# DATASET RECORDS:
+===+

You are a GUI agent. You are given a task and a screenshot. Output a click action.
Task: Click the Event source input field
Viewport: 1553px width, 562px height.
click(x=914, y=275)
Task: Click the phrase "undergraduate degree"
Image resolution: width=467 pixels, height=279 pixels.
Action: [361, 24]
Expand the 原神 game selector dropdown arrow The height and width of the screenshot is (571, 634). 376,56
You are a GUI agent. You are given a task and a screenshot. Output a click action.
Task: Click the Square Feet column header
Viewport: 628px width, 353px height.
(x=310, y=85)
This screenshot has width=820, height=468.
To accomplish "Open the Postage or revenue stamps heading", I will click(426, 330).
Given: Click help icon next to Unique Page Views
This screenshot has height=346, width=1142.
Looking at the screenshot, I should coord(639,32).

+===+

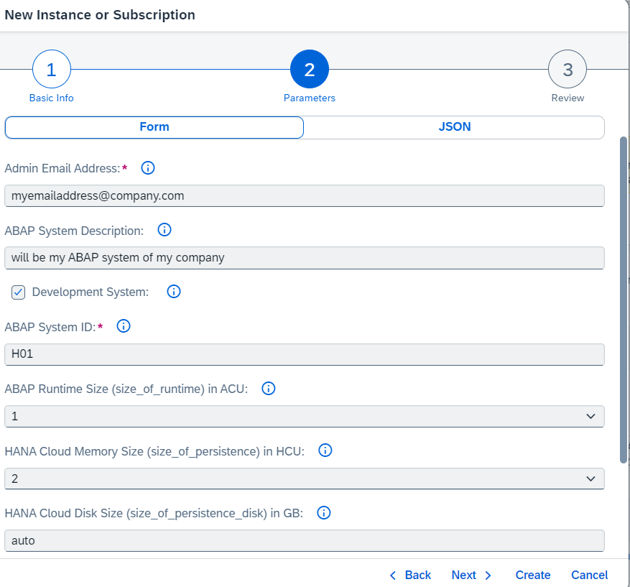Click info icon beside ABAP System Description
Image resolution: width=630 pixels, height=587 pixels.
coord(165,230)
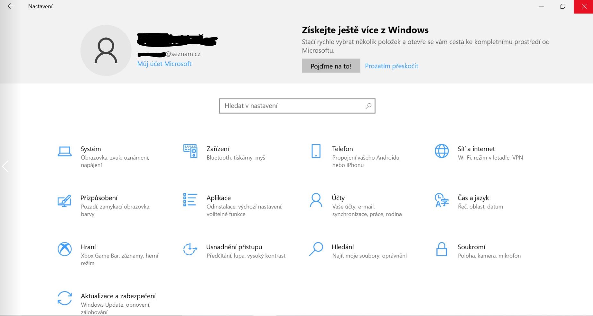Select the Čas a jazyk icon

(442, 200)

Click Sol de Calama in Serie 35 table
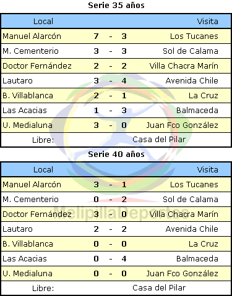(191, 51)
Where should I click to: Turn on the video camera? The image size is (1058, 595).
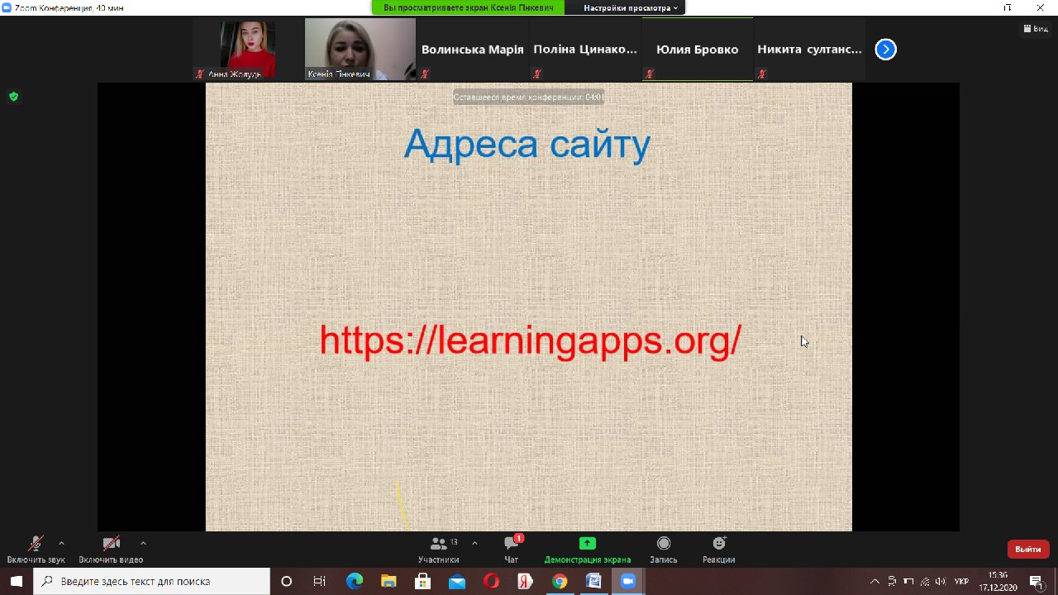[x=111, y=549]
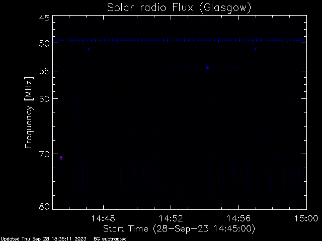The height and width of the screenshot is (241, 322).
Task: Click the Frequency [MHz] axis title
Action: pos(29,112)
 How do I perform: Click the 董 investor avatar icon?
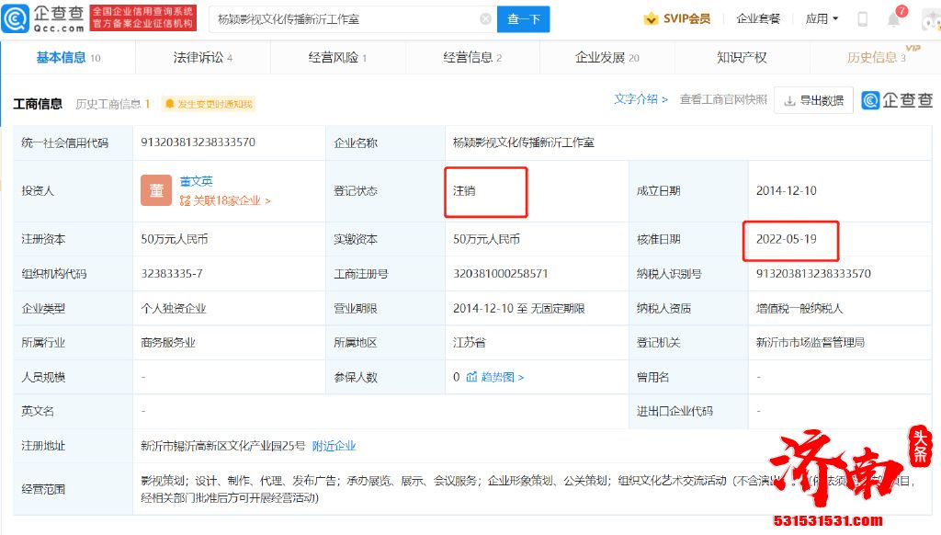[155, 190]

+===+

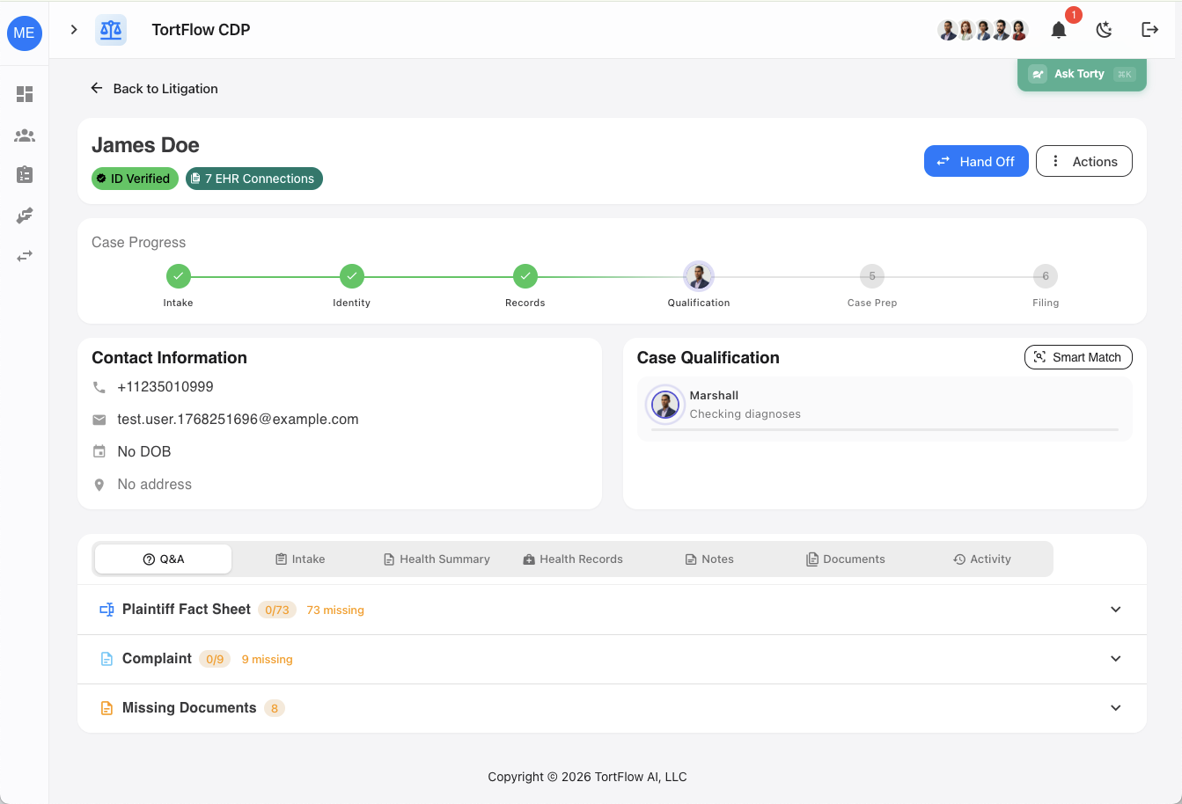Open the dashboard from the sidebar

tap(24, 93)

+===+

# WHAT YOU WILL DO:
Copy the lines above exactly. Start with the line containing "Task: Click the phrase", end with the line containing "This screenshot has width=820, height=468.", and include both.

# EXPECTED ANSWER:
Task: Click the phrase "undergraduate degree"
Image resolution: width=467 pixels, height=279 pixels.
Action: [361, 24]
Expand the 原神 game selector dropdown arrow The height and width of the screenshot is (571, 634). 376,56
You are a GUI agent. You are given a task and a screenshot. Output a click action.
Task: Click the Square Feet column header
Viewport: 628px width, 353px height.
(x=310, y=85)
This screenshot has width=820, height=468.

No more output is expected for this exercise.